When I have a String that I need to concatenate a single char to its end,
should I prefer s = .... + \']\'
over s = .... + \"]\"
for any performance re
When I have a String that I need to concatenate a single char to its end, should I prefer s = .... + ']' over s = .... + "]" for any performance reason?
There are actually two questions here:
Q1: Is there a performance difference?
Answer: It depends ...
In some cases, possibly yes, depending on the JVM and/or the bytecode compiler. If the bytecode compiler generates a call to StringBuilder.append(char)
rather than StringBuilder.append(String)
then you would expect the former to be faster. But the JIT compiler could treat these methods as "intrinics" and optimize calls to append(String)
with a one character (literal) string.
In short, you would need to benchmark this on your platform to be sure.
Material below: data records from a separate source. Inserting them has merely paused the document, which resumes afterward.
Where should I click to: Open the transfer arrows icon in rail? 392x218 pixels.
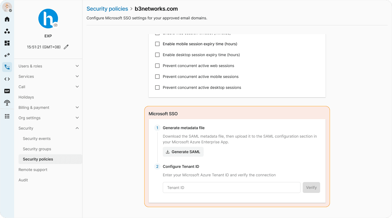pyautogui.click(x=7, y=55)
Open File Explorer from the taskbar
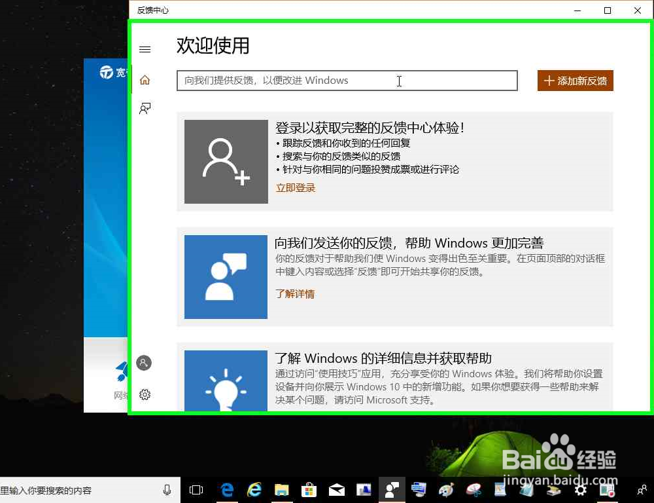Image resolution: width=654 pixels, height=503 pixels. tap(282, 489)
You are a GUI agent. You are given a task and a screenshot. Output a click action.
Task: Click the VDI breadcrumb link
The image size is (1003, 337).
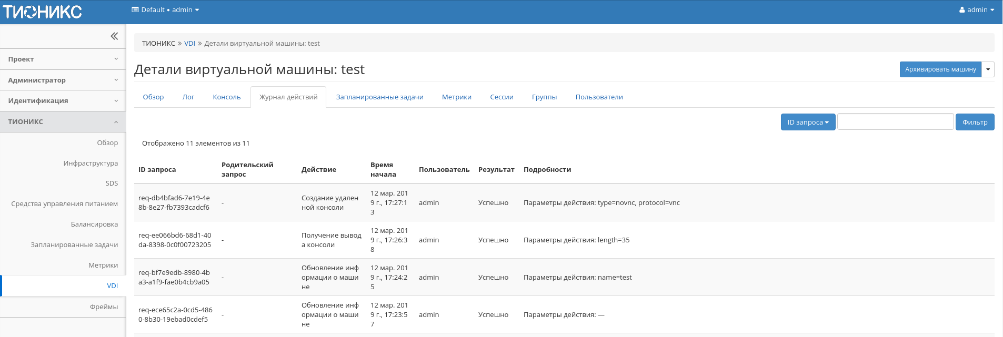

In other cases, there is definitely no difference. For example, these two calls will be compiled identical bytecode sequences because the concatenation is a Constant Expression.
System.out.println("234" + "]");
System.out.println("234" + ']');
This is guaranteed by the JLS.
Q2: Should you prefer one version over the other.
Answer:
In the general sense, this is likely to be a premature optimization. You should only prefer one form over the other for performance reasons if you have profiled your code at the application level and determined that the code snippet has a measurable impact on performance.
If you have profiled the code, then use the answer to Q1 as a guide.
And if it was worth trying to optimize the snippet, then is essential that you rerun your benchmarking / profiling after optimizing, to see if it made any difference. Your intuition about what is fastest... and what you have read in some old article on the internet ... could be very wrong.
Besides profiling this we have another possibility to get some insights. I want to focus on the possible speed differences and not on the things which remove them again.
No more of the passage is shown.